• _RECORDS SUPPLIED_:
*** Begin section ***

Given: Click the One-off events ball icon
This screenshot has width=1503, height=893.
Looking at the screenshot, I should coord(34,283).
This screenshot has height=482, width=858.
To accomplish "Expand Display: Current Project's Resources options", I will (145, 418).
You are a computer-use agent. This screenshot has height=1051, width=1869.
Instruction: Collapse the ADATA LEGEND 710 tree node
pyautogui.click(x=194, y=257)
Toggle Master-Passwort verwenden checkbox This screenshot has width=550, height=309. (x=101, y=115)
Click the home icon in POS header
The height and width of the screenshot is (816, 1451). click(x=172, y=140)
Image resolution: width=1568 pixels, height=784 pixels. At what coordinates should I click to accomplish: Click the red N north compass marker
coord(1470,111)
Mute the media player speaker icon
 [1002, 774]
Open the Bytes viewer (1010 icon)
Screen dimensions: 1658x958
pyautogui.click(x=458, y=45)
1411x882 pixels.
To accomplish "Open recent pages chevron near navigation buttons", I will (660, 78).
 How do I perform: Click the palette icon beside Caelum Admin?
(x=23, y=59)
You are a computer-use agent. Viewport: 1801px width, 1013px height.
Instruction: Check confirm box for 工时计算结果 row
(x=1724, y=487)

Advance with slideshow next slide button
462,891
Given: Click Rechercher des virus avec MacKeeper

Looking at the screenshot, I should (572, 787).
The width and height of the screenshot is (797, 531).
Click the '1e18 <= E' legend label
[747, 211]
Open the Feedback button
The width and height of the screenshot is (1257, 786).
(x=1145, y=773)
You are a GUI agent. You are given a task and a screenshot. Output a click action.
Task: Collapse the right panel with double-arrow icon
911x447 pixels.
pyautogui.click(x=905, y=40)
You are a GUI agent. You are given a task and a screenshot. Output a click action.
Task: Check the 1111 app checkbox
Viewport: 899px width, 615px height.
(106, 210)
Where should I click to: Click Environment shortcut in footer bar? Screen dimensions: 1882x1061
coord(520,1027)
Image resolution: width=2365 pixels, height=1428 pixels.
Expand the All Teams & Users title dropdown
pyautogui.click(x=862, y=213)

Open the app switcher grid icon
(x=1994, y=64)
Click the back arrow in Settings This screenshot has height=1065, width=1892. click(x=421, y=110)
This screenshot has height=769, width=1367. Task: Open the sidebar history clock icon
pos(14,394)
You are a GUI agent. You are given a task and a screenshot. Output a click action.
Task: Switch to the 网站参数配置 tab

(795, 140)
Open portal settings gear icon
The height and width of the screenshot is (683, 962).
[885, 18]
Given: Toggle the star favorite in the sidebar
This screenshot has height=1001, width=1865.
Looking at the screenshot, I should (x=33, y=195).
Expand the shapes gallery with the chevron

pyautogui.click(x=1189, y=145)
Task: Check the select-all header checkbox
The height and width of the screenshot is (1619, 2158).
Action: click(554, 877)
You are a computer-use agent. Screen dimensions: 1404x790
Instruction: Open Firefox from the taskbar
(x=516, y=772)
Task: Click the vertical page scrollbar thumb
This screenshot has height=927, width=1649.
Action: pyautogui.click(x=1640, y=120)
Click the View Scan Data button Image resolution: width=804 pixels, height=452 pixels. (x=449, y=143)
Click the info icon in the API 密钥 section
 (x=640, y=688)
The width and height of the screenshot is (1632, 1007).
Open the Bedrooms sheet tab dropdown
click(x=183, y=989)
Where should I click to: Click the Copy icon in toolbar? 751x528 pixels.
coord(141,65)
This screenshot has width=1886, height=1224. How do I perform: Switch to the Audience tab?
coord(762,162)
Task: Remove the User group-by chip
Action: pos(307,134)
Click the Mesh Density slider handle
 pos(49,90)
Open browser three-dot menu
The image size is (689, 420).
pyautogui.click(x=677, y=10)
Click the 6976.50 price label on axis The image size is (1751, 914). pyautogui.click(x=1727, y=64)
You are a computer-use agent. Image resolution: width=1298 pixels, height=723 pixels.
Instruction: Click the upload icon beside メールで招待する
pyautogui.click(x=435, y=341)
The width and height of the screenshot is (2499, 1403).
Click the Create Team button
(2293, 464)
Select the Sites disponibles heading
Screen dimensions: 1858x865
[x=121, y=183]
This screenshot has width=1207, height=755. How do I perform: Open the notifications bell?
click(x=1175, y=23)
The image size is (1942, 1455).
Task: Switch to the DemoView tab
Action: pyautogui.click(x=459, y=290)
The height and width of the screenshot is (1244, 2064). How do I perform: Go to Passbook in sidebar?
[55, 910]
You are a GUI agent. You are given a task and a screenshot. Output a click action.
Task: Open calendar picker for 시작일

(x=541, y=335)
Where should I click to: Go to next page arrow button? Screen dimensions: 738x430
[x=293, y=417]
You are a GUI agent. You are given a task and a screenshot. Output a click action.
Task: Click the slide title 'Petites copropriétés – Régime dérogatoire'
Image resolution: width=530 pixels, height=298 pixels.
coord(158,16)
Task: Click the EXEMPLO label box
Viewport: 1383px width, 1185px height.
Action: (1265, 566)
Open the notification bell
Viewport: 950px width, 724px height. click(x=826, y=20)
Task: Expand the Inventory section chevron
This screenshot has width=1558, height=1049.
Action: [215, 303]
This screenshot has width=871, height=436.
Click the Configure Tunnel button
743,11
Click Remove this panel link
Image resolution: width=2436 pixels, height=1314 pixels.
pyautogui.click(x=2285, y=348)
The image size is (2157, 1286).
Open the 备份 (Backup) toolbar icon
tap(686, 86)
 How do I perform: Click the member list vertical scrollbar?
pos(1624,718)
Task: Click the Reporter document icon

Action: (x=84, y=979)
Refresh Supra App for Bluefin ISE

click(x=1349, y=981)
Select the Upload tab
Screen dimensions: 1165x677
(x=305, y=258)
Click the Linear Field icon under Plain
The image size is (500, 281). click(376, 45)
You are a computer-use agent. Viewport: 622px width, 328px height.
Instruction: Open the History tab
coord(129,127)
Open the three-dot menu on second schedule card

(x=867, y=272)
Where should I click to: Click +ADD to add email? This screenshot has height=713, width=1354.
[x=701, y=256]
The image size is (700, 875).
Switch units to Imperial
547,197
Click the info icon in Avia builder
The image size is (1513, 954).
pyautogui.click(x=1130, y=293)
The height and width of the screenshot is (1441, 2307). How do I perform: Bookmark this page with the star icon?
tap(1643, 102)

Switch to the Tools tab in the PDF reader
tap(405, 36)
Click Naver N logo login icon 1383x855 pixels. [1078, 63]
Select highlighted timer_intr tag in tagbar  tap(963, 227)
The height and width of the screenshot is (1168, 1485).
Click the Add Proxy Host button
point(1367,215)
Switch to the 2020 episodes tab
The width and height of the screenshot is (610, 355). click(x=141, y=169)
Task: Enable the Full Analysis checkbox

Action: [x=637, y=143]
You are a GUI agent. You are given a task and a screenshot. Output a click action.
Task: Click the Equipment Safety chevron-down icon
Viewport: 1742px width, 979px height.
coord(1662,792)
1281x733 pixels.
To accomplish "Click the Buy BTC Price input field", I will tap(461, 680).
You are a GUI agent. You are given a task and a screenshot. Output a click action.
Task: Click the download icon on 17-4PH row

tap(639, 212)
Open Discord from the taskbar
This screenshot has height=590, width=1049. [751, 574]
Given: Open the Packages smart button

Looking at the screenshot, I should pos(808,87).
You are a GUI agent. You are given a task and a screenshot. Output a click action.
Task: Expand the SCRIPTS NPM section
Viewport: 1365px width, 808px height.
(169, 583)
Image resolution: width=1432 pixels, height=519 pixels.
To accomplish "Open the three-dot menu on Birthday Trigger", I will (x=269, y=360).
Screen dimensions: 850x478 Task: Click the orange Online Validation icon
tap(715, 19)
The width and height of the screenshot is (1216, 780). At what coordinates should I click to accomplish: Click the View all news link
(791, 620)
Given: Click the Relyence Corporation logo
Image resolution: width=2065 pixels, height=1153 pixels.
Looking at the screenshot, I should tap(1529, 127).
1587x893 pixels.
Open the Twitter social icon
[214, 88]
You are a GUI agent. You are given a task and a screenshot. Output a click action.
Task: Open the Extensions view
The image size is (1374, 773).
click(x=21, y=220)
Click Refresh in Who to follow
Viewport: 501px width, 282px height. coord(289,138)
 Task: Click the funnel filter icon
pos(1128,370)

*** End section ***

• _YOUR TASK_: Gather every line from the listing above in which "computer" appears, and copy those lines.

• _WRITTEN ANSWER_:
You are a computer-use agent. This screenshot has height=1051, width=1869.
You are a computer-use agent. Viewport: 1801px width, 1013px height.
You are a computer-use agent. Screen dimensions: 1404x790
You are a computer-use agent. Image resolution: width=1298 pixels, height=723 pixels.
You are a computer-use agent. Viewport: 622px width, 328px height.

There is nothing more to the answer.